Tuttavia, proprio ieri ho appreso che nei prossimi giorni partiranno i lavori di adeguamento dei passaggi pedonali nel tratto “cis flumen” compreso tra il Ponte di Napoli ed il Ponte di Ferro. La notizia ha destato in me non poche perplessità, non tanto circa l’utilità dell’opera, quanto sulla tempistica dei lavori che inizieranno tra qualche giorno e si protrarranno per l’interno periodo estivo.

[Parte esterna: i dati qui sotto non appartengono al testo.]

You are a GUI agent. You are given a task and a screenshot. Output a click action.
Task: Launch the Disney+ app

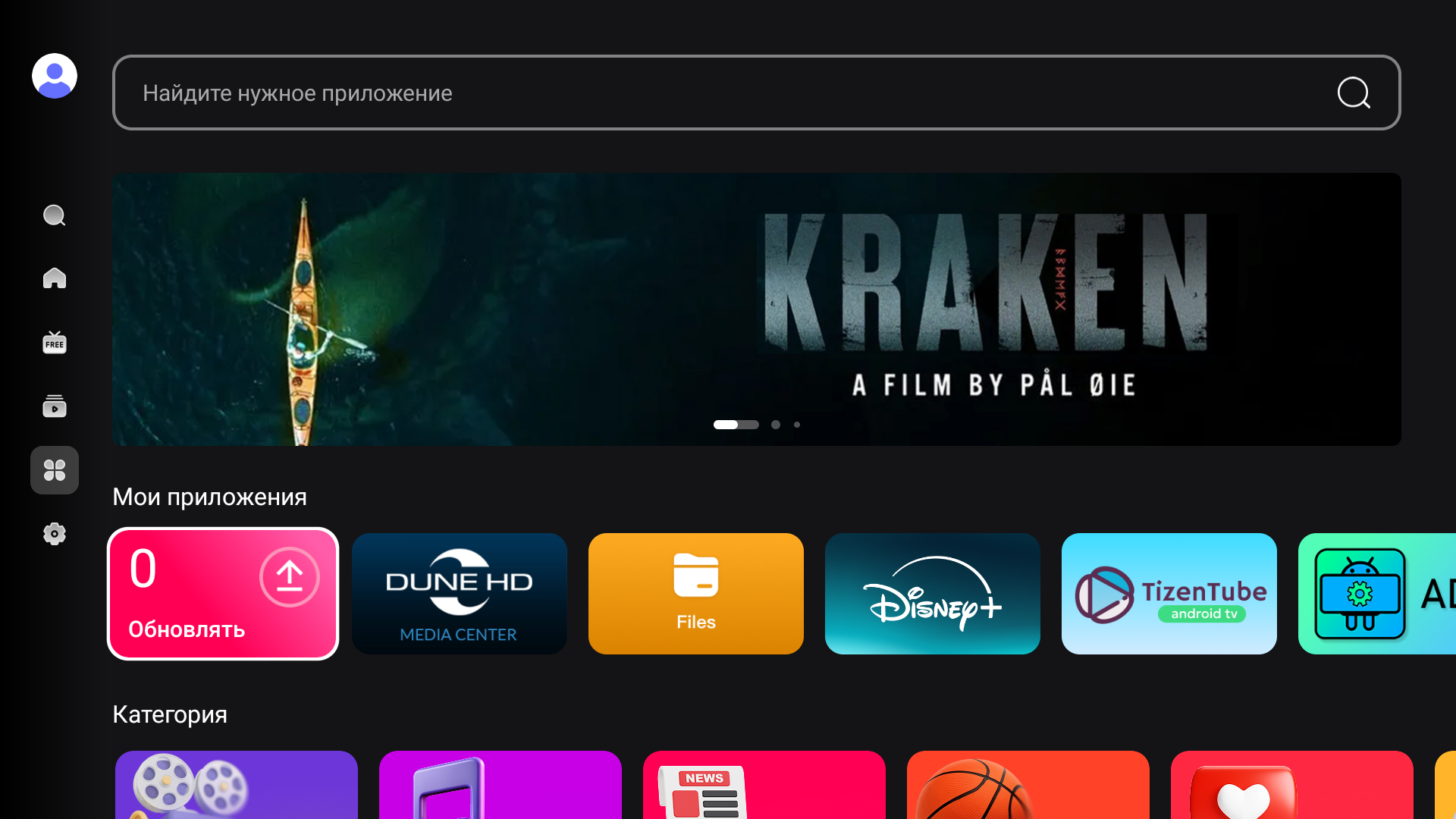pos(933,594)
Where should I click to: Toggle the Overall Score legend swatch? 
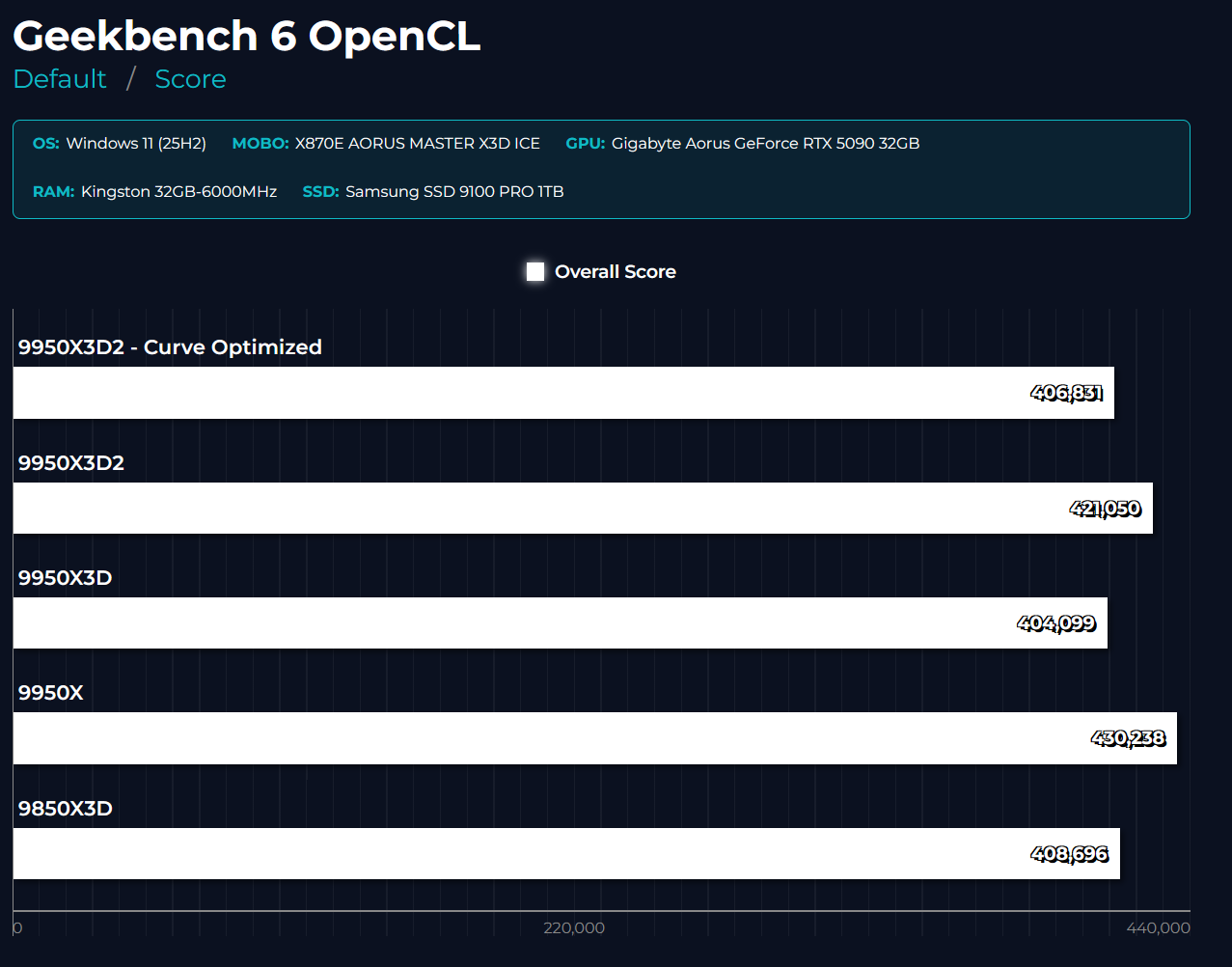[x=535, y=272]
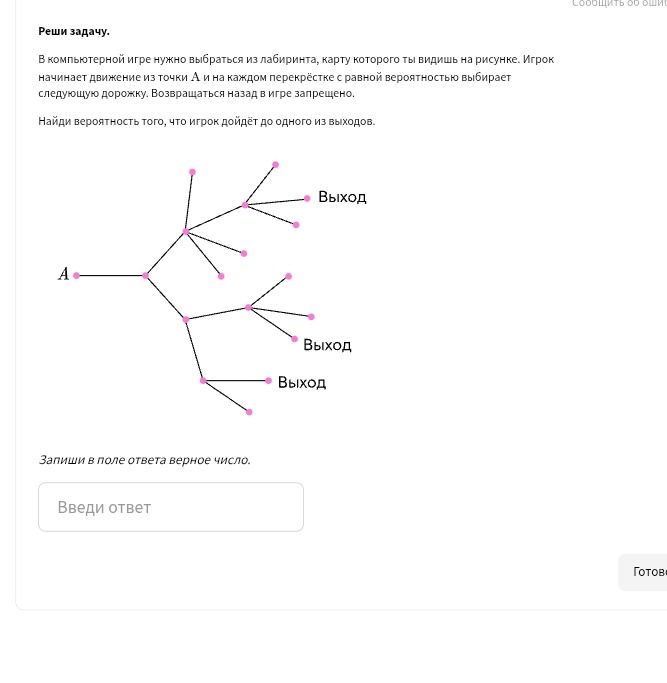The image size is (667, 683).
Task: Click the top-left dead-end node of upper branch
Action: [192, 172]
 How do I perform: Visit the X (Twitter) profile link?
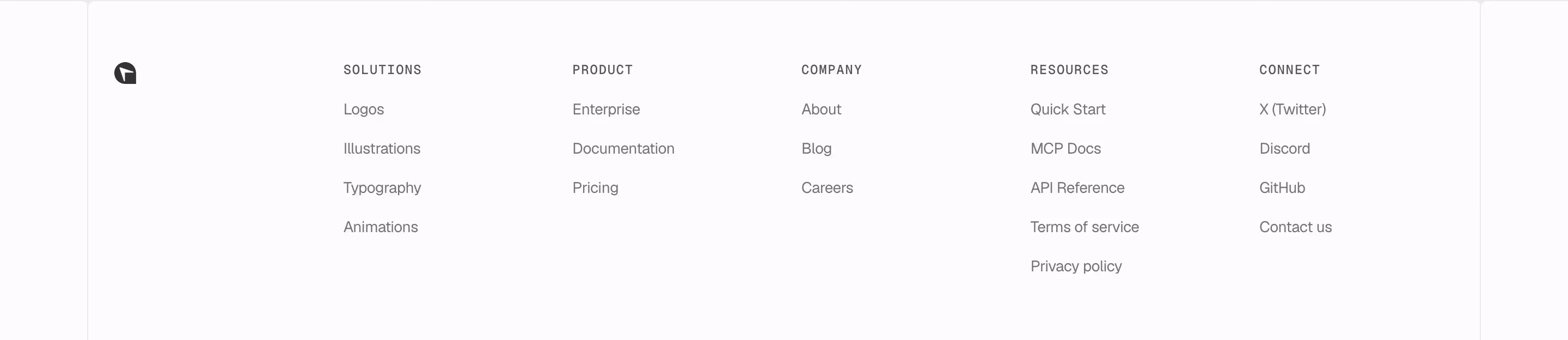click(1293, 110)
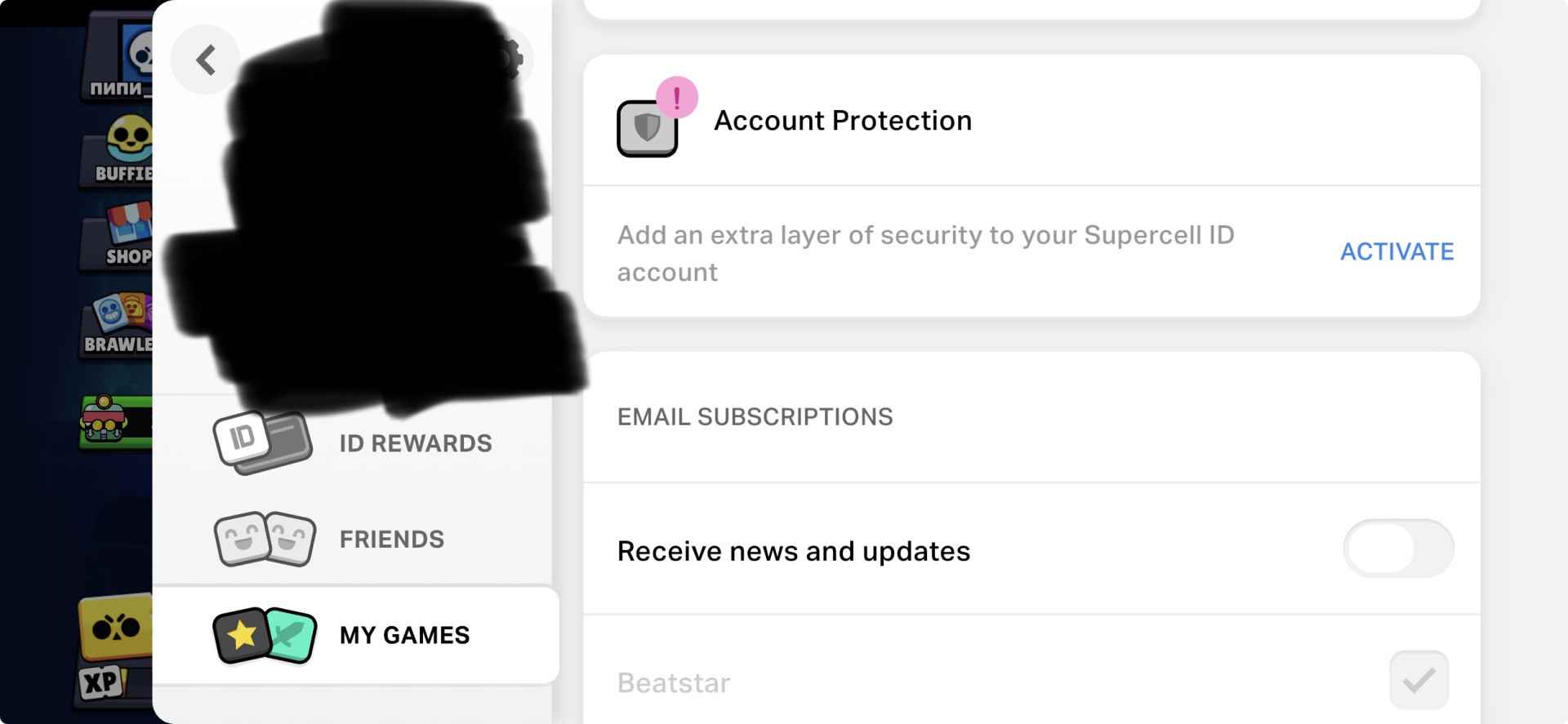Open the FRIENDS menu item
Screen dimensions: 1568x724
click(391, 540)
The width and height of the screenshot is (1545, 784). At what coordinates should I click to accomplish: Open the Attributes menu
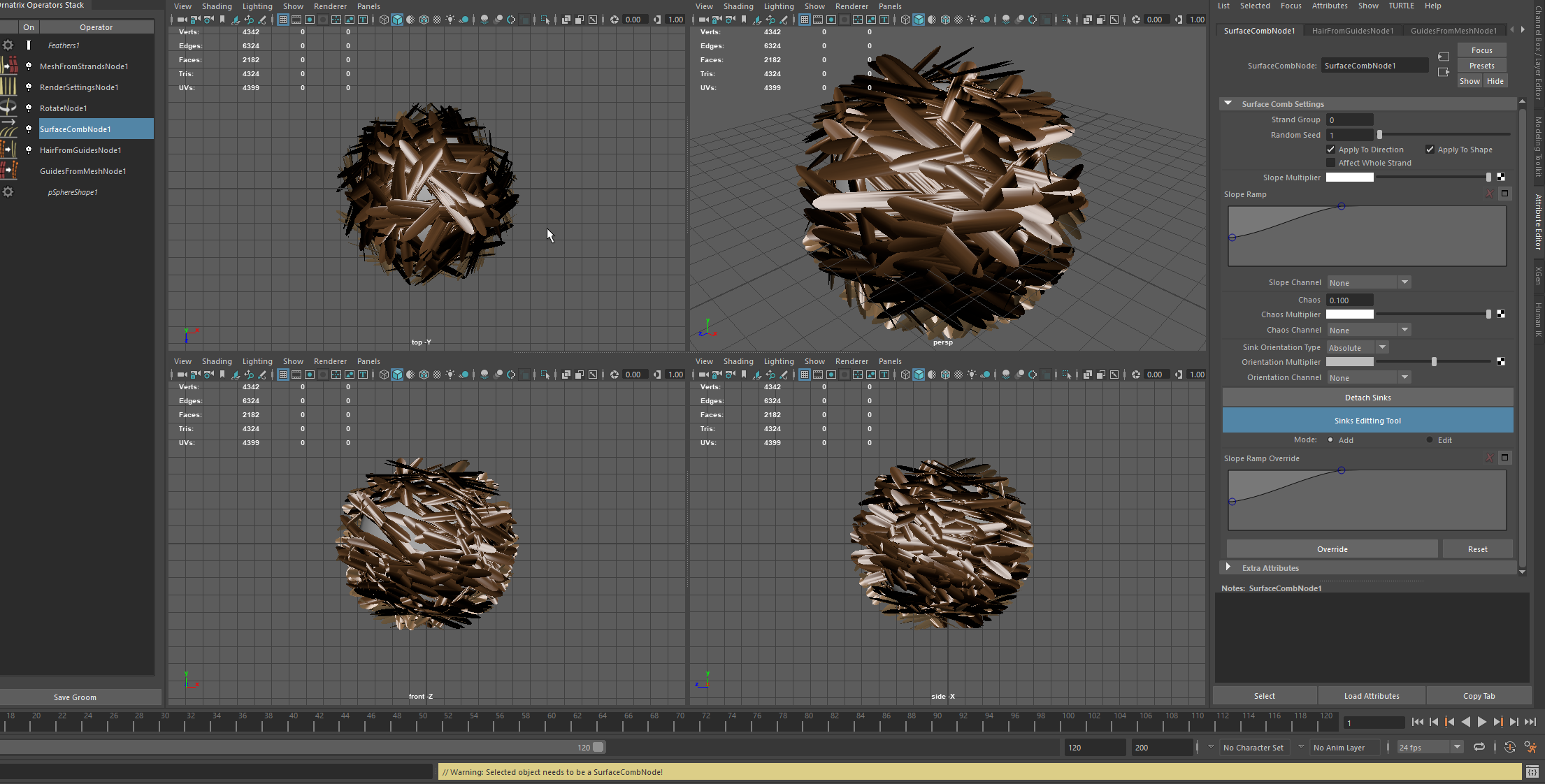[1329, 6]
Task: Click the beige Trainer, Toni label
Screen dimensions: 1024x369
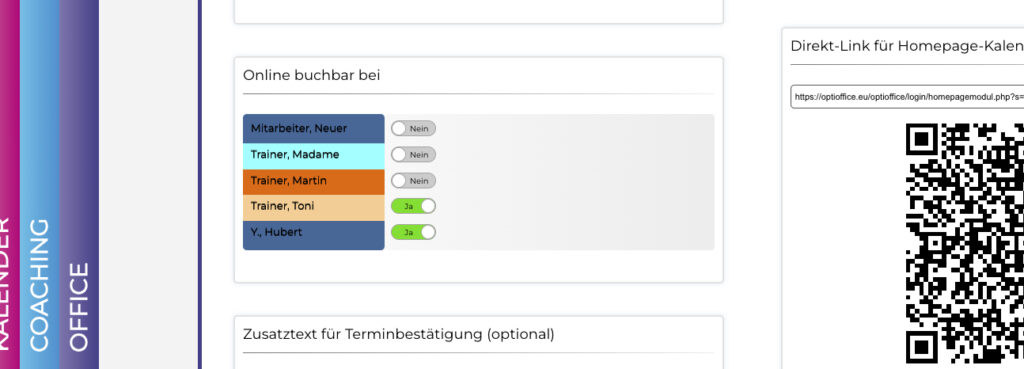Action: click(x=313, y=207)
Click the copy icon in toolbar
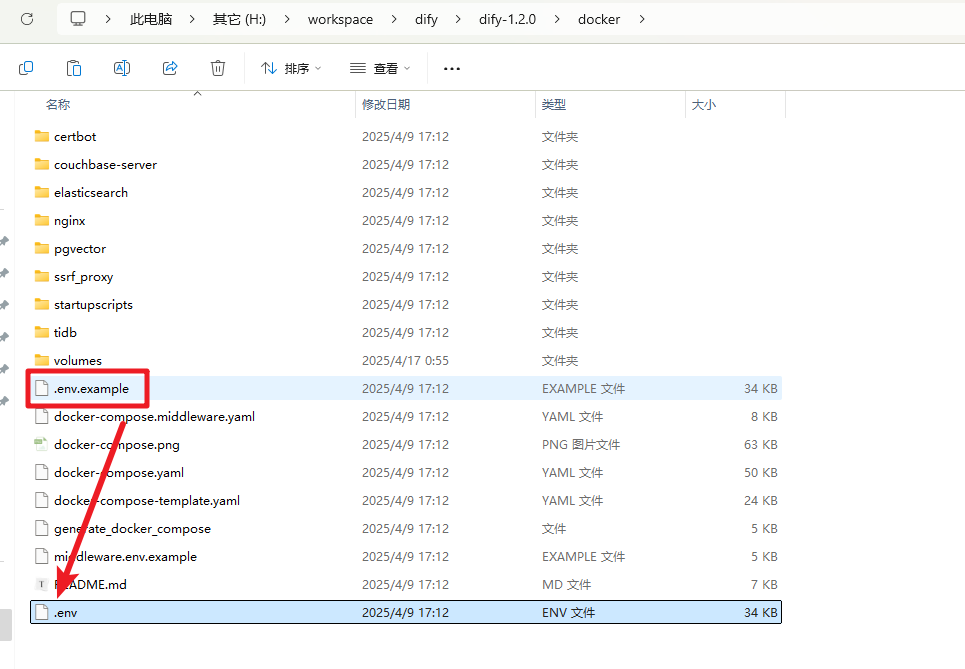Screen dimensions: 965x669 (x=26, y=68)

Senza voler sobbarcare di ulteriori incombenze l’assessorato ai lavori pubblici, alle prese con problemi di natura etica ben più gravosi, provo a chiedere a chi ne ha facoltà se non sarebbe il caso di valutare l’ipotesi di procrastinare la data di inizio lavori al periodo autunnale. Un ritardo di qualche mese, infatti, non solo eviterebbe sicuri disagi ma costituirebbe un utile contributo al lancio definitivo delle nuove realtà commerciali. E’ inoltre inutile evidenziare come quella zona assuma carattere di assoluta strategicità e importanza nevralgica, perchè immediatamente a ridosso delle aree in cui si svolgeranno le manifestazioni della fitta programmazione dell’Estate Sorana 2014.

Sarebbe, infine, ancora più scontato ricordare l’importanza che quel tratto riveste per il mercato settimanale del giovedì. L’impossibilità di usufruire del marciapiedi penalizzerebbe non solo gli ambulanti, ma anche e soprattutto gli avventori del mercato la cui presenza fa registrare un incremento vertiginoso, proprio nel periodo estivo. L’aumento è anche legato al ritorno di centinaia di emigranti, ormai di III generazione, che costituiscono l’ultima strenua occasione di apertura e di scambio in una città storicamente chiusa e da troppo tempo ormai implosa su se stessa. Nella speranza di aver suscitato più di qualche legittimo dubbio tra gli addetti ai lavori, spero davvero che l’ipotesi da me avanzata possa essere presa in seria considerazione».

Fausto Ferrari, gruppo politico ‘Insieme per Sora’.